Bug #5081 UCS2 fields are filled with '0x2020' after extending field length
Submitted: 18 Aug 2004 4:13 Modified: 19 Aug 2004 13:13
Reporter: Shuichi Tamagawa Email Updates:
Status: Closed Impact on me:
None 
Category:MySQL Server Severity:S2 (Serious)
Version:4.1.3-beta OS:Windows (WinXP Pro / SuSE Linux 9.0)
Assigned to: Alexander Barkov CPU Architecture:Any

[18 Aug 2004 4:13] Shuichi Tamagawa
Description:
If the character set of the field is UCS2 and the field length is extend by 'ALTER TABLE' statement, the extended part are filled with '0x2020'.

How to repeat:
mysql> show variables like 'char%';
+--------------------------+----------------------------------------------+
| Variable_name            | Value                                        |
+--------------------------+----------------------------------------------+
| character_set_client     | ujis                                         |
| character_set_connection | ujis                                         |
| character_set_database   | ucs2                                         |
| character_set_results    | ujis                                         |
| character_set_server     | ucs2                                         |
| character_set_system     | utf8                                         |
| character_sets_dir       | /usr/local/mysql/41030/share/mysql/charsets/ |
+--------------------------+----------------------------------------------+
7 rows in set (0.01 sec)

mysql> create table t1(a char(1)) default charset = ucs2;
Query OK, 0 rows affected (0.14 sec)

mysql> insert into t1 values ('a'),('b'),('c');
Query OK, 3 rows affected (0.01 sec)
Records: 3  Duplicates: 0  Warnings: 0
mysql> select * from t1;
+------+
| a    |
+------+
| a    |
| b    |
| c    |
+------+
3 rows in set (0.00 sec)

mysql> alter table t1 modify a char(5);
Query OK, 3 rows affected (0.48 sec)
Records: 3  Duplicates: 0  Warnings: 0

mysql> select a, hex(a) from t1;
+-----------+----------------------+
| a         | hex(a)               |
+-----------+----------------------+
| a†††† | 00612020202020202020 |
| b†††† | 00622020202020202020 |
| c†††† | 00632020202020202020 |
+-----------+----------------------+
3 rows in set (0.05 sec)

Suggested fix:
Leave the extended part blank.
[18 Aug 2004 21:10] MySQL Verification Team
This is expected behaviour.

0x20202020 blanks. 

Take a look at Field_string::store()
[18 Aug 2004 22:27] Shuichi Tamagawa
Example: character set = ucs2

Attachment: ucs2.JPG (image/pjpeg, text), 59.12 KiB.
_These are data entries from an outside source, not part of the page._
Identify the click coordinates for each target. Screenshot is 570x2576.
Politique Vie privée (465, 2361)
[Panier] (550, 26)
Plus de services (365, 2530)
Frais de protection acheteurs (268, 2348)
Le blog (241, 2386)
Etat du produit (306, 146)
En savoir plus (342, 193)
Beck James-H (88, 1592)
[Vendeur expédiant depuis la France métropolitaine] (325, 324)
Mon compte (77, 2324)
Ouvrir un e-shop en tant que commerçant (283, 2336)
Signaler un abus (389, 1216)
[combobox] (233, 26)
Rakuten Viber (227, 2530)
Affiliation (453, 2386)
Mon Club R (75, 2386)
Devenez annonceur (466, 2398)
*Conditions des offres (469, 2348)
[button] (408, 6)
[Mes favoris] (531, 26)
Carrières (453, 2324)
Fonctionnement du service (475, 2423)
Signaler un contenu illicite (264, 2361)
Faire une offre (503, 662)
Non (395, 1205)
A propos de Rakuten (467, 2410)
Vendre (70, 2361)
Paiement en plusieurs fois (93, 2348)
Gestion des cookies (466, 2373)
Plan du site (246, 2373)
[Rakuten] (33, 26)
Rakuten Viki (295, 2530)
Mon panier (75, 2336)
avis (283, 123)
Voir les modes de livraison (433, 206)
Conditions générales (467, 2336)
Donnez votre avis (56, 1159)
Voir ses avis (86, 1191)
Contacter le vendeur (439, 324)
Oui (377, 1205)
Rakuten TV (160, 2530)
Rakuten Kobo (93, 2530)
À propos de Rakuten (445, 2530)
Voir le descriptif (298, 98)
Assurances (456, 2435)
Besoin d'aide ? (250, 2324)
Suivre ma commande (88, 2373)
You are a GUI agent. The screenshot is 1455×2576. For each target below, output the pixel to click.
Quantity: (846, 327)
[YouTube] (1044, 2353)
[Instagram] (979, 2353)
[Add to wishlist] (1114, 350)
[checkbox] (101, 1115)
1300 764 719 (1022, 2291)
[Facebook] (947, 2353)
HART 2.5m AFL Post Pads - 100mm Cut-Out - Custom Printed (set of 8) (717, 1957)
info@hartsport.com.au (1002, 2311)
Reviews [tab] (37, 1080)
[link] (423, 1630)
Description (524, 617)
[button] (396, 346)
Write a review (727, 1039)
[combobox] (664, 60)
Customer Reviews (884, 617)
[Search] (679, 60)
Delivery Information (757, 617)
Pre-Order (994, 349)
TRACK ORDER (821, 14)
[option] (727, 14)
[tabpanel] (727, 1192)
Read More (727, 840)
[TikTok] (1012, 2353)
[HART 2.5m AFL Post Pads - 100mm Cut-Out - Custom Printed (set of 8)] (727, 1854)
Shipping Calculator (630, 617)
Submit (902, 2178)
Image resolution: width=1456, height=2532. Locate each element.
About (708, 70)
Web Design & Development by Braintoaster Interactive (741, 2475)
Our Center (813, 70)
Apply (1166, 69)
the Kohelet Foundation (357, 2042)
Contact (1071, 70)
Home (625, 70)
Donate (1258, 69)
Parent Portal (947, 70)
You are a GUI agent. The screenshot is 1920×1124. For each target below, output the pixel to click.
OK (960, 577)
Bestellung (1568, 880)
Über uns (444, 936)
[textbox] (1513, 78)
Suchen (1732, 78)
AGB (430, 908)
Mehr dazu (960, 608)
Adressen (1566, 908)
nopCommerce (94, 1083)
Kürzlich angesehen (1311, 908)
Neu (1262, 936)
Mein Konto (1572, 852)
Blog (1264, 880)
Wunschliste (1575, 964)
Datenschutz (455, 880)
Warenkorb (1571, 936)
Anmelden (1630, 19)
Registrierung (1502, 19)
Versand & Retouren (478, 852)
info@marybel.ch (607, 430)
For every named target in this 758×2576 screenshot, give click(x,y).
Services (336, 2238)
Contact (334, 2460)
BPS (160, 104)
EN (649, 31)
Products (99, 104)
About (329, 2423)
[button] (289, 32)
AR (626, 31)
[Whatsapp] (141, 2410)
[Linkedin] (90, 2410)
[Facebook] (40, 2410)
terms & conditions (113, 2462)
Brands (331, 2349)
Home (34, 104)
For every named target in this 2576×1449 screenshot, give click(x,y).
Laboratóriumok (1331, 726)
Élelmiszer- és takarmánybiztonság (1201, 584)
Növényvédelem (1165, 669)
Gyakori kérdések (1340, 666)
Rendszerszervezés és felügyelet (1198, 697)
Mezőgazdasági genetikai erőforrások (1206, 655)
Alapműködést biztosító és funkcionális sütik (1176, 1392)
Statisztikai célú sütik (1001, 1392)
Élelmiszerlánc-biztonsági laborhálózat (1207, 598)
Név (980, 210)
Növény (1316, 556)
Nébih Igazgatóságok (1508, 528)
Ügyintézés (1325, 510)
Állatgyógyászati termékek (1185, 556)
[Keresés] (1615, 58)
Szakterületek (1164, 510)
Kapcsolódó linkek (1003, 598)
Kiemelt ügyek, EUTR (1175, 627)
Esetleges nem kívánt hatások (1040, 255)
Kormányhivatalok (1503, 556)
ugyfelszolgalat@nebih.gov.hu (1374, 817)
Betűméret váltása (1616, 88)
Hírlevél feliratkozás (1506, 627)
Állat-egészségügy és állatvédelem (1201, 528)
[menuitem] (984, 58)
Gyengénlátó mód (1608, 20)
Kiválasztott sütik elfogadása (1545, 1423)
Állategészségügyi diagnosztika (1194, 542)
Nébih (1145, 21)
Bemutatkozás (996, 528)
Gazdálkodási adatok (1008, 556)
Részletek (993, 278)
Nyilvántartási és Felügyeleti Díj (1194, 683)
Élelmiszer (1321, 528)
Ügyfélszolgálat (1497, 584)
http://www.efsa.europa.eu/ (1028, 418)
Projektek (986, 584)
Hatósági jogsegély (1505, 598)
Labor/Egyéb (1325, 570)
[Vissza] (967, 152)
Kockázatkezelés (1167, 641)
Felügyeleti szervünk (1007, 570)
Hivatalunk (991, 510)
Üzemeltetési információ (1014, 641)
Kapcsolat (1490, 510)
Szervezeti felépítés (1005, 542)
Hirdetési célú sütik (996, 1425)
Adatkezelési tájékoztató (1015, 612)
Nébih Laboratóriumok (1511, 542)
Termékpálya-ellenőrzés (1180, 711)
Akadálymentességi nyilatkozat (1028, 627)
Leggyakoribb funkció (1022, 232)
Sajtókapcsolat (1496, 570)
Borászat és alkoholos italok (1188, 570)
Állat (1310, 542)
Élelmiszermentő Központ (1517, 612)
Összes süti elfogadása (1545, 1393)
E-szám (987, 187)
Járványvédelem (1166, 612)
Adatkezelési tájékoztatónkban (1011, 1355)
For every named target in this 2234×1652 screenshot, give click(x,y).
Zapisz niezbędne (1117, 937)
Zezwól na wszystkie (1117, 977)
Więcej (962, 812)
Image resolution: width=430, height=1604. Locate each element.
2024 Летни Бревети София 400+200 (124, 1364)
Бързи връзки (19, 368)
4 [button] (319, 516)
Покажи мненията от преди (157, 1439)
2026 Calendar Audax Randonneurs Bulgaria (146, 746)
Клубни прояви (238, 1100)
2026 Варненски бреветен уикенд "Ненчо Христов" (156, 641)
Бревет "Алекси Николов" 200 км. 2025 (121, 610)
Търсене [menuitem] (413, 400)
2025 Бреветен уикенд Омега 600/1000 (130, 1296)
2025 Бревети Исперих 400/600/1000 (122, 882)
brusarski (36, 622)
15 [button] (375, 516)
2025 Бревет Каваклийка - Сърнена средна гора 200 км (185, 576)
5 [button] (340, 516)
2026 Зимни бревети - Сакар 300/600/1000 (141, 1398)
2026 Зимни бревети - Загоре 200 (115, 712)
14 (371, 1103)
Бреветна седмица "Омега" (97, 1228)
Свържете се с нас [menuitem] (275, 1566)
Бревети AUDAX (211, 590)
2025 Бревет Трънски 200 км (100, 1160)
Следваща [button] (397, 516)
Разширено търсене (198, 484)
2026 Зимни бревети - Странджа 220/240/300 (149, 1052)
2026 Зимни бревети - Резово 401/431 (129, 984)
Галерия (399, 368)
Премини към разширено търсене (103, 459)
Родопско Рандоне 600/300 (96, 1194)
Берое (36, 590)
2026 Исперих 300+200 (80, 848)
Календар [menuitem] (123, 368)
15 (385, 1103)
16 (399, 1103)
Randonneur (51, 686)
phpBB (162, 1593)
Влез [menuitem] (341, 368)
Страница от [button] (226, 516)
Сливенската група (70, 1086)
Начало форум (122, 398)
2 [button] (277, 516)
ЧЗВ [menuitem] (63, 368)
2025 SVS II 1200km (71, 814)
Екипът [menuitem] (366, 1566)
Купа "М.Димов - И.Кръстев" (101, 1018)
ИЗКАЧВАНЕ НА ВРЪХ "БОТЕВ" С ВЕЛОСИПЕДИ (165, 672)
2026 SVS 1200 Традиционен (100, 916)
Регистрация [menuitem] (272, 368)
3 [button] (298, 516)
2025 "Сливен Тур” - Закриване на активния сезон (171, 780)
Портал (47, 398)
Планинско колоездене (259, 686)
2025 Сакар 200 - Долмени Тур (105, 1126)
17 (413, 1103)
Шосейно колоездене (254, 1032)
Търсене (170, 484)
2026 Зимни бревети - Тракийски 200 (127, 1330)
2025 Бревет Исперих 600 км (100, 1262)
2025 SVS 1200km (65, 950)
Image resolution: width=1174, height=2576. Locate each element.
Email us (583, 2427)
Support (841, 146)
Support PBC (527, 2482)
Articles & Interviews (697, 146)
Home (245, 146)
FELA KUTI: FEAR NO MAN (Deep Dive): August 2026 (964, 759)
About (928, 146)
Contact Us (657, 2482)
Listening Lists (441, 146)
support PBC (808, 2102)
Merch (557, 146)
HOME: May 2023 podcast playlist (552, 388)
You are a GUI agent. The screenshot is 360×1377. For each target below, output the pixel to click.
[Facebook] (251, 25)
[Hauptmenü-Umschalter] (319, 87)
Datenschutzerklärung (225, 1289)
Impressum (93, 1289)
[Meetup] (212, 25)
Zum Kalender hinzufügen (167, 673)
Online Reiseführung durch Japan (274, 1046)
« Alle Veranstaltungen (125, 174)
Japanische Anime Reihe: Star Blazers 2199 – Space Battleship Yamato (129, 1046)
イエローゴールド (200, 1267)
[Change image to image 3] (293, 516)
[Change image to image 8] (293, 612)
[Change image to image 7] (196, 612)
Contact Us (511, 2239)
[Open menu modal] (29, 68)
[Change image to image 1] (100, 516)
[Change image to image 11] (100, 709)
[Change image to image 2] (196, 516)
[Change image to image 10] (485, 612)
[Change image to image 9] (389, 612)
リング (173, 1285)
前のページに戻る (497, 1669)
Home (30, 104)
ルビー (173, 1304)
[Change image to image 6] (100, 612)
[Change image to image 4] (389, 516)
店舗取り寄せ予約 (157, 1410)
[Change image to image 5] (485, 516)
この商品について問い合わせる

[18 Aug 2004 22:27] Shuichi Tamagawa
Example: character set = utf8

Attachment: utf8.JPG (image/pjpeg, text), 52.54 KiB.

[18 Aug 2004 22:27] Shuichi Tamagawa
Example: character set = latin1

Attachment: latin1.JPG (image/pjpeg, text), 56.12 KiB.

[18 Aug 2004 22:40] Shuichi Tamagawa
Please take a look at the attached files(ucs2.jpg). You can see that 0x2020 is not blank. There should be no filler like tha case of other character set(utf8.jpg, latin1.jpg).
[18 Aug 2004 23:51] Sergei Golubchik
I still think that the filler should be a space as in any other charset - that is 0x0020 in UCS2 :)

0x2020 is "Dagger" character
[18 Aug 2004 23:52] Sergei Golubchik
oops, I was replying to the Sinisa.
Shuichi, you're right, of course
[19 Aug 2004 13:13] Alexander Barkov
Thank you for your bug report. This issue has been committed to our
source repository of that product and will be incorporated into the
next release.

If necessary, you can access the source repository and build the latest
available version, including the bugfix, yourself. More information 
about accessing the source trees is available at
    http://www.mysql.com/doc/en/Installing_source_tree.html